ACTIVITY:
Output the entries that follow character for character. Leave every image out.

EXERCISE MATERIAL:
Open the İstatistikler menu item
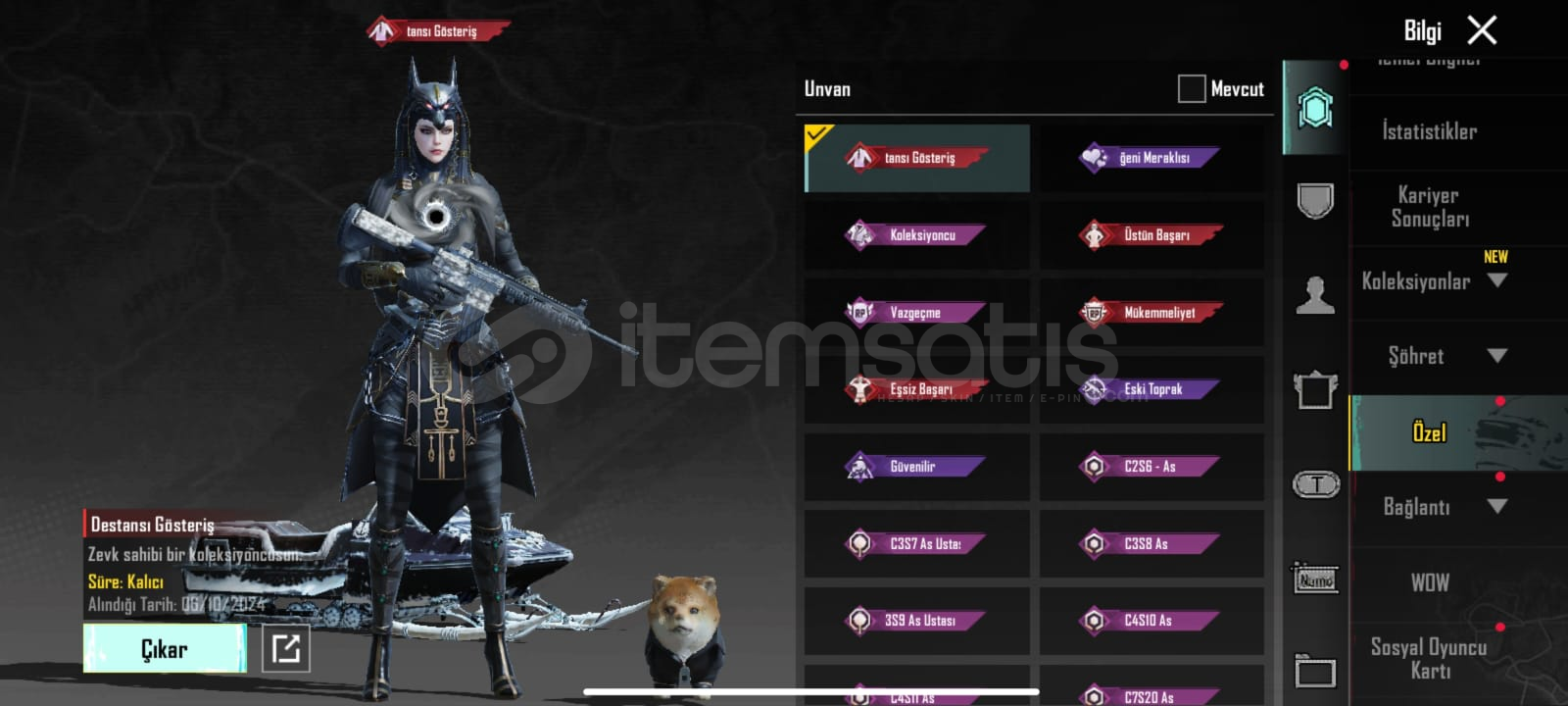Viewport: 1568px width, 706px height. click(x=1429, y=131)
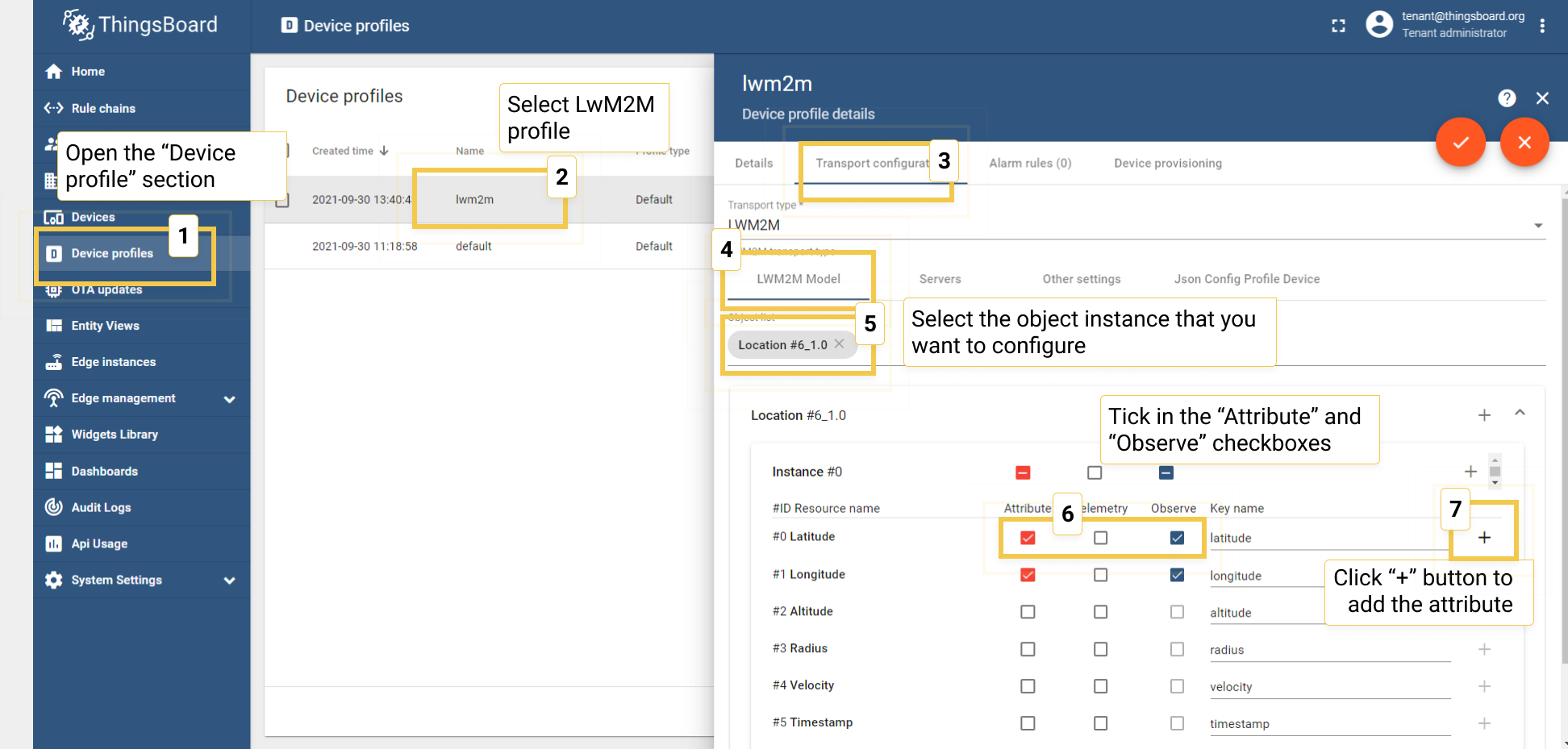The image size is (1568, 749).
Task: Click the fullscreen toggle icon in header
Action: point(1338,26)

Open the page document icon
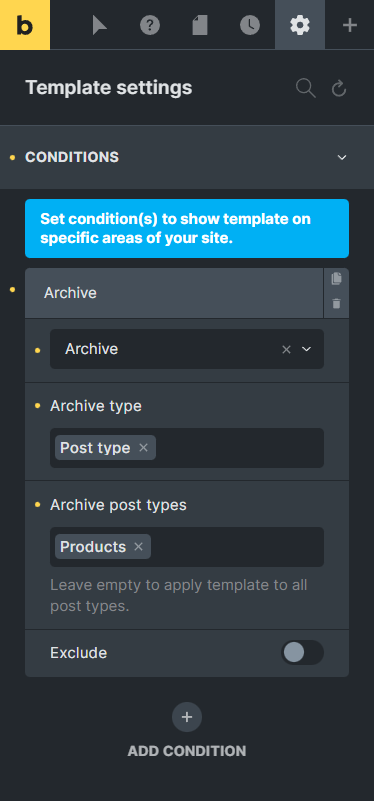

RESPONSE AREA:
Open the İstatistikler menu item
Viewport: 1568px width, 706px height. click(x=1429, y=131)
The image size is (1568, 749).
Task: Click the fullscreen toggle icon in header
Action: point(1338,26)

Open the page document icon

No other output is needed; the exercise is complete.